It was decreed at the Council of Arles (c. 314 CE) ”that those who laid down their arms in peace should abstain from communion”. According to Roland Bainton this canon has caused great difficulty for those who believe that the previous position of “the Church” towards military service was one of abstention. He asserts that it has been interpreted as allowing a Christian to leave the army if serving under a persecuting Emperor but not so if the Emperor is tolerant of Christianity. He argues that the passage relates to “policing duties” during times of peace, which are acceptable, but that withdrawal is still permitted during times of war. He cites Martin of Tours who remained in the army for two years after his conversion but declined to serve only when battle was imminent.[257] Others point out that it was Bishop Martin of Tours who led the attacks on pagan shrines and temples in Gaul.[258]

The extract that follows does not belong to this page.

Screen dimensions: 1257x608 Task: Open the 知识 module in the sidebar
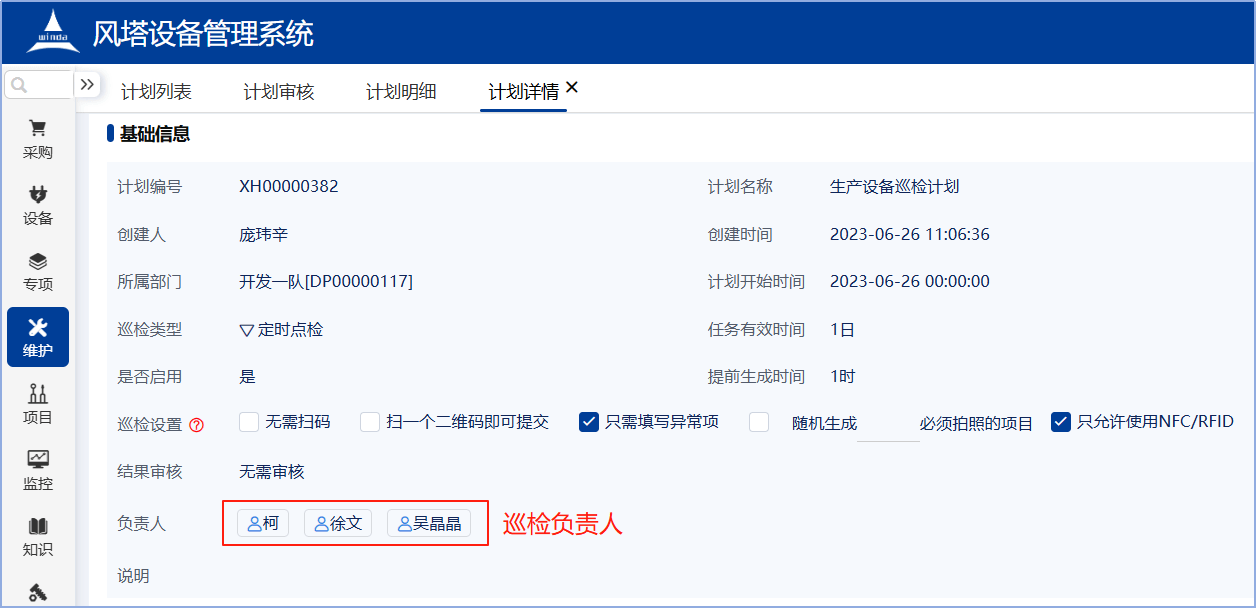click(x=37, y=537)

According to a Roman Catholic historian the Council of Nicaea repeated many of the laws promulgated by the Latin council at Arles, including the penalty of up to thirteen years penance on those who had left the army but then re-enlisted under Constantine's foe the “persecutor, the lately destroyed Emperor Licinius”.[259]

Council of Nicaea[edit]

Canon 12 of the Council decreed:

Those who have been called by grace, have given evidence of first fervor and have cast off their [military] belts, and afterwords have run back like dogs to their own vomit, so that some have even paid money and recovered their military status by bribes -- such persons shall spend ten years as prostrators after a period of three years as hearers.[260]

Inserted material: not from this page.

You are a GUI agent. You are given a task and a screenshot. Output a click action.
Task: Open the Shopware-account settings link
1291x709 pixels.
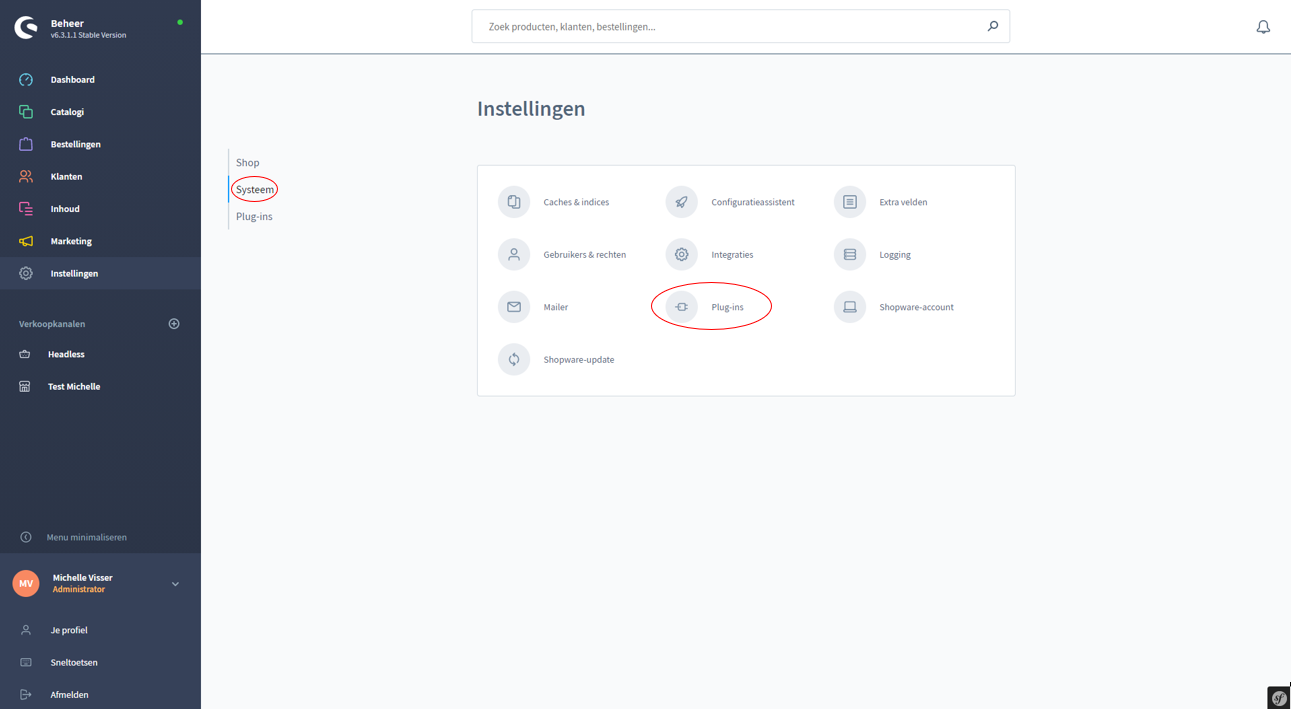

Scholars Hughes and Helgeland relate this provision to the previous canon (11):

Concerning those who have transgressed without necessity or the confiscation of their property or without danger or anything of this nature, as happened under the tyranny of Licinius, this holy synod decrees that, though they do not deserve leniency, nevertheless they should be treated mercifully. Those therefore among the faithful who genuinely repent shall spend three years among the hearers, for seven years they shall be prostrators, and for two years they shall take part with the people in the prayers, though not in the offering.[261]

Yoder wrote:

Hefele assumes, without argument or explanation, that the phenomenon of Christians having renounced military service and trying to get in is somehow related to a specific anti-Christian measure taken by Licinius, the eastern Emperor, in the last years before Constantine defeated him. That does not explain either why the "first zeal" of a convert would have led him to "throw down his belt", or why he would have wanted to buy his way back into the army.

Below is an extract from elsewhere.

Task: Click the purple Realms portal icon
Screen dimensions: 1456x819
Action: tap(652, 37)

Helgeland asserts that Christian soldiers had left the army of "the persecutor Licinius" when he began to wage war against Constantine but since this involved giving up considerable benefits such as retirement pay some had been tempted, even to the point of using bribery, to re-enlist.[262] Eusabius had in his possession an imperial edict of Constantine, who called the Council of Nicaea, giving such soldiers who had confessed and lost rank the option of honorable discharge or returning to that same rank.[263] It was during the reign of Constantine that military chaplains first appear in history.[264]

Monasticism[edit]

[The article Christianity and violence notes that] 'Weaver asserts that Jesus' pacifism was "preserved in the justifiable war doctrine that declares all war as sin even when declaring it occasionally a necessary evil, and in the prohibition of fighting by monastics and clergy as well as in a persistent tradition of Christian pacifism." ' [in fact Weaver is describing another groups opinion]

Harnack asserted that after Constantine the Church turned over to the monks its earlier position regarding abstention from war and military service, and in doing so "threw itself into the arms of the emperor"; but shortly after became disenchanted and "sought to win back its independence.".[265] Other scholars note violent aspects in the monasticism of early Christianity: Monasticism was a product of the 4th and 5th centuries. [266] Drake (2002) notes that any voices of moderation that sought to limit the violence unleashed through Christian coercion was muted through the influence of the bishops and monks. [267] He places the bishops at the centre of Christian coercion with the monks at the forefront and notes how the story of Christian coercion from the mid 4th century is “punctuated by accounts of rampaging monks roving at will through town and countryside, systematically destroying shrines and monuments and terrorizing local populations. [268] He argues that the monks should not be simply viewed as “storm troopers” of the Christian movement, with their power founded solely on the violence they exercised, but rather as authoritative voices whose opinions were, (according to Sozomon), universally received and respected within the Christian community. [269] The killing of Hypatia of Alexandria is often cited as an important marker for the passing of the pagan world and the beginning of the new Christianized Roman Empire. Mojsov (2005) writes:

“The persecutions of the pagans continued and culminated in the killing of Hypatia in 415. She was the daughter of Theon, director of the Platonic school, and had succeeded her father at the academy. She was a Greek, a pagan philosopher, and an educated woman. None of these things were acceptable any-more and she was torn apart by the wild, black robed army of monks. 'human only in their faces'. With her cruel, public murder, the Hellenic spirit of Alexandria expired forever.”[270].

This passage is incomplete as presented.